Very small pairwise correlations that have been reported as evidence for asynchrony (e.g., Ecker et al., 2010) can in fact belie large total input correlation (Rossant et al., 2011; Schneidman et al., 2006). The origins of synchronous spiking dictate MAPK inhibitor whether synchrony represents signal or noise. Realistic stimuli have spatiotemporal structure that enables them to coactivate neurons with adjacent or overlapping receptive fields; consequently, coactivation patterns can contain information about the stimulus (Brette, 2012; Dan et al., 1998; Meister et al., 1995).

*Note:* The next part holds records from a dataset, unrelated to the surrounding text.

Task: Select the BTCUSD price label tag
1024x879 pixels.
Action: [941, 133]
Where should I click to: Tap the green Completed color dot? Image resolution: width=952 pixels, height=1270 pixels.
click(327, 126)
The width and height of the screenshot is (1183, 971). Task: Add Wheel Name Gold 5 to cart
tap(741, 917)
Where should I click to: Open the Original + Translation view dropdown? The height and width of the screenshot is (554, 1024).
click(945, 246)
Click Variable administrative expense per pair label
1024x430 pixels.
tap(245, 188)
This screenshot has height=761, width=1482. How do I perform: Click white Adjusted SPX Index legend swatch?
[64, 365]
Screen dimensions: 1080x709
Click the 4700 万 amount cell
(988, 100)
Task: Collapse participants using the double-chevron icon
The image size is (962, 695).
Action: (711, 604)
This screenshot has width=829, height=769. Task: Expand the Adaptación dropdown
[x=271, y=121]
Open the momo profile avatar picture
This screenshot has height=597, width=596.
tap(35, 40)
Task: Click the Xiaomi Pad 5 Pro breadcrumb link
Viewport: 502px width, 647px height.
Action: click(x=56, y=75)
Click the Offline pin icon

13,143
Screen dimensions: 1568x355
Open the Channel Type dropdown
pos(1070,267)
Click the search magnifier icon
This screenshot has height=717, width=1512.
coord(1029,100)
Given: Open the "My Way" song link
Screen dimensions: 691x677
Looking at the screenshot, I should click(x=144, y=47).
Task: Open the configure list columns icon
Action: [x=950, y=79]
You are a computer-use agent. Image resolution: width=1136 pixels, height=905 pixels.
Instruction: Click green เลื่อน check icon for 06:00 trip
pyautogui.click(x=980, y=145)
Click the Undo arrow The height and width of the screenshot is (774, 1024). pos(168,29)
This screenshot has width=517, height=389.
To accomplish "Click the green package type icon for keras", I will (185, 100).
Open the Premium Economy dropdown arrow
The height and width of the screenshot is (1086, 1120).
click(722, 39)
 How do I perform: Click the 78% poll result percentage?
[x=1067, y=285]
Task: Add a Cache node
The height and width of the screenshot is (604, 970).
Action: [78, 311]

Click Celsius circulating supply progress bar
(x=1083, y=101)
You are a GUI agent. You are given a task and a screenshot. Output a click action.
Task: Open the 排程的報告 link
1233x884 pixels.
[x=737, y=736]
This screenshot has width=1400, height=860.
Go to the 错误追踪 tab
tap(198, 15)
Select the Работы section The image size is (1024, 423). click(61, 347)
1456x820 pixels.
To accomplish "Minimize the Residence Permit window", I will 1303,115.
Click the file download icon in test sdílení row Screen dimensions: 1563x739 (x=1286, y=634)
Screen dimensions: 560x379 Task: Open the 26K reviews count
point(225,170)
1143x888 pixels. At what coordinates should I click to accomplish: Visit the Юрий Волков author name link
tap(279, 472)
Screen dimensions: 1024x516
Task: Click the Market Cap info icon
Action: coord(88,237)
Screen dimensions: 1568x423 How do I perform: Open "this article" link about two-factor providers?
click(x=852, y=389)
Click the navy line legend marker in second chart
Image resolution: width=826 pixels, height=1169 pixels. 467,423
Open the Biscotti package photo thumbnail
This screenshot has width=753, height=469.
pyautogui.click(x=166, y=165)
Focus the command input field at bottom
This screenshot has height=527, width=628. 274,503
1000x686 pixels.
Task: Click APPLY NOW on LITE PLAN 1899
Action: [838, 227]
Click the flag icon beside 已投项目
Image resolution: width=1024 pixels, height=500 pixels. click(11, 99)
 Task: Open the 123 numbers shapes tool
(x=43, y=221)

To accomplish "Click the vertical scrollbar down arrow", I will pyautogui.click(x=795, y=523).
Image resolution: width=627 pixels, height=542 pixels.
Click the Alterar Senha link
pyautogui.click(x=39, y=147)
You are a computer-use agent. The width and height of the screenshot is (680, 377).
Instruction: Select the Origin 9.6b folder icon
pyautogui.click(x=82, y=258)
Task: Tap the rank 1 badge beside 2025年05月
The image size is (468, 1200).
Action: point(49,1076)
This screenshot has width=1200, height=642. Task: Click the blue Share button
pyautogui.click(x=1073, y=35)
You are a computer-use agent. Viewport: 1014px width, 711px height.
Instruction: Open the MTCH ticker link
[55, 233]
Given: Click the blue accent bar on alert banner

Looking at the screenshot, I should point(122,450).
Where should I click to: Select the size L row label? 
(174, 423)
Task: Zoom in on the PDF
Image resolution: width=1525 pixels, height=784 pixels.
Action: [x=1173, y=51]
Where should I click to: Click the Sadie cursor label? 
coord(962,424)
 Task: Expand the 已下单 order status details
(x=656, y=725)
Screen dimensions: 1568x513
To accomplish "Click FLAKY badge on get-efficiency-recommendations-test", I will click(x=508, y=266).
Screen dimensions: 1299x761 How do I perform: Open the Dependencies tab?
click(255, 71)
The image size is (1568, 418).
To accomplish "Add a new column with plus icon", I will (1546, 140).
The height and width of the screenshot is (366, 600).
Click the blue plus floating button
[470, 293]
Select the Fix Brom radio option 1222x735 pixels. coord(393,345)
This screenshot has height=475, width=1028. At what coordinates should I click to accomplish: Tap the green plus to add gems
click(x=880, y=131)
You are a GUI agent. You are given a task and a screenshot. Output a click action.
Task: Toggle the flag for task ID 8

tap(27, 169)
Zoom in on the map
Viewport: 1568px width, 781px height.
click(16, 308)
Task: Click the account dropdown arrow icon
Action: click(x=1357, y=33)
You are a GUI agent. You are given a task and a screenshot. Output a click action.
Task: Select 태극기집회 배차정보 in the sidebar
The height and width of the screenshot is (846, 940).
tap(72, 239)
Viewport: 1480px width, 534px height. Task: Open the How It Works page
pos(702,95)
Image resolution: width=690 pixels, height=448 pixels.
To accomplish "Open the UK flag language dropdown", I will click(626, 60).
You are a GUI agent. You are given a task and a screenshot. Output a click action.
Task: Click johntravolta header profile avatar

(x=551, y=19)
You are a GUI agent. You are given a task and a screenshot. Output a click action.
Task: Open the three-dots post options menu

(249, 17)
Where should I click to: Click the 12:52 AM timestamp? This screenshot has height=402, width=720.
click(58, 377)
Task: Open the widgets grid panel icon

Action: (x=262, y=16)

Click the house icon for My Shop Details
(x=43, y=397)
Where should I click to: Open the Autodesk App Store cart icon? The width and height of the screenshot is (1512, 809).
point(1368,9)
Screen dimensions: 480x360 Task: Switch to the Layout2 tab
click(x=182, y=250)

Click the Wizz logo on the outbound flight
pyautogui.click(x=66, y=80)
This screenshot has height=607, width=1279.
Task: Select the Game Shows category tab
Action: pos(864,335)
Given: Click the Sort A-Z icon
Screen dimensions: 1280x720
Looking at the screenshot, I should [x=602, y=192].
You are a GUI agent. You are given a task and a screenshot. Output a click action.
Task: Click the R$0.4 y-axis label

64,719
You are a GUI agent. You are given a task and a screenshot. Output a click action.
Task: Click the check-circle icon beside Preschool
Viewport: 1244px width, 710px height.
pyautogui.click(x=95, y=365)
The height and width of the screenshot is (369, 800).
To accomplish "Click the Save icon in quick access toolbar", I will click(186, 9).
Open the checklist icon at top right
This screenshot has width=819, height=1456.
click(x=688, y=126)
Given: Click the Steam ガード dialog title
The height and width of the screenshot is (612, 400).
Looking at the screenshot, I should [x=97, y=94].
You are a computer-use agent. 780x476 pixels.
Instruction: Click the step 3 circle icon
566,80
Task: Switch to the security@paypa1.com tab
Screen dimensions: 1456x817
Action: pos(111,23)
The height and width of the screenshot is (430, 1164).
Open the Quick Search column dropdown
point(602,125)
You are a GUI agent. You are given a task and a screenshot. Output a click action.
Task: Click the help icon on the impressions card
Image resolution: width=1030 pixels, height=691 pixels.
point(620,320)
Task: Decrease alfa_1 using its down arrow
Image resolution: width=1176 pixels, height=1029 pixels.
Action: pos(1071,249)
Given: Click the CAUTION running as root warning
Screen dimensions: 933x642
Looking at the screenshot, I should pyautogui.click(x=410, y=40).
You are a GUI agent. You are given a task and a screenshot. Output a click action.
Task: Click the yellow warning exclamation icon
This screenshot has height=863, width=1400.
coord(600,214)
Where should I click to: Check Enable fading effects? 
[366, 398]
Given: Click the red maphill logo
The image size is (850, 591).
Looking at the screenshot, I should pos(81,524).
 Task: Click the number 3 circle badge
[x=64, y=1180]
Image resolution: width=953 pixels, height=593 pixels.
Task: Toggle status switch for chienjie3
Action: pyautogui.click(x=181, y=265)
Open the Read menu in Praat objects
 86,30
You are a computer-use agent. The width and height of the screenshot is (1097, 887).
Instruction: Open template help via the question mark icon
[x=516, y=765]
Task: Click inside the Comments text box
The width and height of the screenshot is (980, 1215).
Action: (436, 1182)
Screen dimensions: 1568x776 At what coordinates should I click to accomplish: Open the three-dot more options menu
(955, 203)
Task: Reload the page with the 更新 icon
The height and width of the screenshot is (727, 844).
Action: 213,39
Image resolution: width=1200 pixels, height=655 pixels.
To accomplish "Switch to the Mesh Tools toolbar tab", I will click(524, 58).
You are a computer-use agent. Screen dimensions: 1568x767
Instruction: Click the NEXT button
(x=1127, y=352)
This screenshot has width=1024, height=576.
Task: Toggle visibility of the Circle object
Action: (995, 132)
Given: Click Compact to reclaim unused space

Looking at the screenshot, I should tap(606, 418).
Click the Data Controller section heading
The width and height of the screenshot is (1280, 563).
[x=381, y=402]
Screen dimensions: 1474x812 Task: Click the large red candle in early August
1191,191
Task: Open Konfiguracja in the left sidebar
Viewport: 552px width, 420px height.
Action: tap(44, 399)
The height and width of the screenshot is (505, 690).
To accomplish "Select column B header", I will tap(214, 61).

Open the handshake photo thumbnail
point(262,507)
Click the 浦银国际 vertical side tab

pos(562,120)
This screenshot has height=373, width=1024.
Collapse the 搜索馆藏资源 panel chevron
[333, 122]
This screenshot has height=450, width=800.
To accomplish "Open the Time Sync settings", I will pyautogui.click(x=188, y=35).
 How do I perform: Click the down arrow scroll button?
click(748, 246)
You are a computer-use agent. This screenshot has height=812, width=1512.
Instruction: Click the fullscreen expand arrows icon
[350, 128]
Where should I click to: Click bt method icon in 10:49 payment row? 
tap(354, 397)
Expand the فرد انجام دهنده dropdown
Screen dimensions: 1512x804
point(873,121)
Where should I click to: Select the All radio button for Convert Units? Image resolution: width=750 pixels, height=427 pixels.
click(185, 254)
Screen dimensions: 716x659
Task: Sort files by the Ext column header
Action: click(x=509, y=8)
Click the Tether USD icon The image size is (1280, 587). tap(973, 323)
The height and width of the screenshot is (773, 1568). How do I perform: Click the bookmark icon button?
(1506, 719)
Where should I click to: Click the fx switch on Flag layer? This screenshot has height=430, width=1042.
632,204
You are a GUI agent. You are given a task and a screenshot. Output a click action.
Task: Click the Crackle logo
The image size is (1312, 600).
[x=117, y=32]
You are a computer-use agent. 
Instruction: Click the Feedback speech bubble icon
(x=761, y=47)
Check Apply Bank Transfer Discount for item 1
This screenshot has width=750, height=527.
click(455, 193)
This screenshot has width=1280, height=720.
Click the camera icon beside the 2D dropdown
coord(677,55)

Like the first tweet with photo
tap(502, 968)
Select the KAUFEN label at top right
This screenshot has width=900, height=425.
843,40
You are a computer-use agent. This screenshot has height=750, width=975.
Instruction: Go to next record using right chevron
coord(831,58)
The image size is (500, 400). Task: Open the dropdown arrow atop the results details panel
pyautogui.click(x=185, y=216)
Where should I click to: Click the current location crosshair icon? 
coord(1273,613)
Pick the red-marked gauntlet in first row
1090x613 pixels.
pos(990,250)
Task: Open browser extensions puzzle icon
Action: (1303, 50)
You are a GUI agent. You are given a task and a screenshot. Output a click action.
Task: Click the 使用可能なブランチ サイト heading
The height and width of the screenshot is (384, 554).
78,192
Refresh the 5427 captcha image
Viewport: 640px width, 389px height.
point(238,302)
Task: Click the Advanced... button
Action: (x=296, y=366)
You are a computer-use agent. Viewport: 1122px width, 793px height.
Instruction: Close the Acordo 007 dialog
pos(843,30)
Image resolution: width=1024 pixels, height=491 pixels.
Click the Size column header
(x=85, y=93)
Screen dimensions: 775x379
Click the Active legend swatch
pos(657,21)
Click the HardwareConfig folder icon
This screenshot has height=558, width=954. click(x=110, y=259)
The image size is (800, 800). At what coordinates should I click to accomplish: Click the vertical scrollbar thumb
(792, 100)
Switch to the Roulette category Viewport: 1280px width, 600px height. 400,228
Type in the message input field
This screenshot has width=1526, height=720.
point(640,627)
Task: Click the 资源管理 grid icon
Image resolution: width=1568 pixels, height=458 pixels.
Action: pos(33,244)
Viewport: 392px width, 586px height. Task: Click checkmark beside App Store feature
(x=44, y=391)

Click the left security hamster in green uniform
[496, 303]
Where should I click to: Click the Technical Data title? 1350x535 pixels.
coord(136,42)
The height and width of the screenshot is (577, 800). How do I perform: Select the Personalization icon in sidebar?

If coactivation patterns contain information, synchrony represents part of the signal. Although this does not prove that synchrony-encoded MLN2238 mouse signals are decoded, nor can synchrony be labeled noise simply because it reduces the information decodable from rate-encoded signals; indeed, it would be equally unfair to label rate-encoded signals as noise because they compromise the decoding of synchrony-encoded signals (see below). That said, the aforementioned points do not rule out stimulus-independent synchrony that is truly noise (Mastronarde, 1989). What is arguably more important is that
correlated spiking in higher brain areas has been observed to be stimulus dependent (Alonso et al., 1996; deCharms and Merzenich, 1996; Kohn and Smith, 2005; Temereanca et al., 2008), consistent with synchrony-encoded signals being successfully transmitted to the cortex. Requirement 3 is satisfied insofar as synchrony-encoded signals are decodable depending on which type of cells whatever carries the message. It has been suggested that synchrony decoding is implausible because of an “inextricable” link between output correlation and spike rate (de la Rocha et al., 2007). If synchrony transfer were to vary with spike rate, input correlation could not be unambiguously decoded from output correlation without that rate sensitivity being factored in, and indeed the synchrony-encoded information could be lost unrecoverably. However, although synchrony transfer is rate dependent among integrators (except under more extreme
stimulus conditions; Schultze-Kraft et al., 2013), the same is not true for coincidence detectors (Figure 3B) (Hong et al., 2012; Tchumatchenko et al., 2010), which argues that synchrony-encoded messages carried by coincidence detectors are decodable. Hence, pyramidal neurons with coincidence detector traits should be able to produce synchronous output that is decodable. These three requirements reflect upon the encoding, transmission, and decoding of synchrony-based signals. Encoding requires the structured coactivation of neurons. Decoding requires that synchrony-encoded signals are not conflated with other signals; in that respect, decodability depends on reliable transmission. Reliable transmission requires robust synchrony transfer. We must, therefore, understand what makes synchrony transfer robust.